**PAGE:**
I don't think that it's as crazy as it sounds (today). At the time
Microsoft had Windows NT running on MIPS and Alpha as well as x86: how
much effort would it be to run all of the other stuff through the
compiler too?

We're a little further along, now, and I think that the MS/NT experience
and Apple's processor-shifting [six different instruction sets in recent
history: 68k, PPC, PPC64, ia32, x86_64 and at least one from ARM, perhaps
three] (and a side order of Linux/BSD/Unix cross-platform support) shows
that the bigest headaches for portability (across processors but within a
single OS) are word-size and endianness, rather than specific processor
instruction sets. We're still having issues with pointer size changes as
we move from ia32 to x86_64, but at least the latter has *good* support
for running the former at the same time (as long as the OS designers
provide some support and ship the necessary 32-bit libraries).

Of course, most of the pointer-size issues stem directly from the use of
C et al, where they show up all sorts of bad assumptions about integer
equivalence and structure size and packing. Most other languages don't
even have ways to express those sorts of concerns, and so aren't as
affected.

> To add spice to the mix of speculation, I suspect that Microsoft would
> have been salivating at the prospect, as it would have been a one-time
> opportunity for Microsoft, albeit with a huge expenditure of
> resources, to seal the doom of open source.

How so? Open source runs fine on the Itanium, in general. (I think that
most of the large SGI Itanium boxes only run Linux, right?)

Cheers,

--
Andrew

Records from a dataset
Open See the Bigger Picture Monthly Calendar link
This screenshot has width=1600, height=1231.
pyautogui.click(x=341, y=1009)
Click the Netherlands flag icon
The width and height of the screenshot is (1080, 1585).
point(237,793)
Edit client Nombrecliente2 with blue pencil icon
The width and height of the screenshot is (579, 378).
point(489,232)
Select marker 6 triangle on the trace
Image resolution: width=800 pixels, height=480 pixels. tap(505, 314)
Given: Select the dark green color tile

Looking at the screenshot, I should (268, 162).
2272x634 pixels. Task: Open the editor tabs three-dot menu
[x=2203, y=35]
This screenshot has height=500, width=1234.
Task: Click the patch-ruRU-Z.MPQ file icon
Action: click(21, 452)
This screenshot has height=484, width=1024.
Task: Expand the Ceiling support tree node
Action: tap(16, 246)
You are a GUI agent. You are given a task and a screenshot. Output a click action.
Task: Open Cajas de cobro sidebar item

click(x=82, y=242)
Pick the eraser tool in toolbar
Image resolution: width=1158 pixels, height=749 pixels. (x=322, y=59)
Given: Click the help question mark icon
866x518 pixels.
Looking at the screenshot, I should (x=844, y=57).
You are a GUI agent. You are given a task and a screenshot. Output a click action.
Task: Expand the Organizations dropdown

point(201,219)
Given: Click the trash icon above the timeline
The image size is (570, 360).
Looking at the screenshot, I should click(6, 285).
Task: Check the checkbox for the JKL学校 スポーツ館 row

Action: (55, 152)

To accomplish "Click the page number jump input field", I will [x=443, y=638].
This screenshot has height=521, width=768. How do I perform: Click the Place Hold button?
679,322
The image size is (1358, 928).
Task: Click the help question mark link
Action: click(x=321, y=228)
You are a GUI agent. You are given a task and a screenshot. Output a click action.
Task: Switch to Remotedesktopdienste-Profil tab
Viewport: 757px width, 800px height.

**COMPLETE THE FOLLOWING:**
1) List every processor architecture that the post says Microsoft had Windows NT running on.
2) Copy the lines of the listing from its first line through the line that contains "Looking at the screenshot, I should (268, 162).", with both included.

**ANSWERS TO THE EXERCISE:**
1) MIPS, Alpha, x86

2)
Open See the Bigger Picture Monthly Calendar link
This screenshot has width=1600, height=1231.
pyautogui.click(x=341, y=1009)
Click the Netherlands flag icon
The width and height of the screenshot is (1080, 1585).
point(237,793)
Edit client Nombrecliente2 with blue pencil icon
The width and height of the screenshot is (579, 378).
point(489,232)
Select marker 6 triangle on the trace
Image resolution: width=800 pixels, height=480 pixels. tap(505, 314)
Given: Select the dark green color tile

Looking at the screenshot, I should (268, 162).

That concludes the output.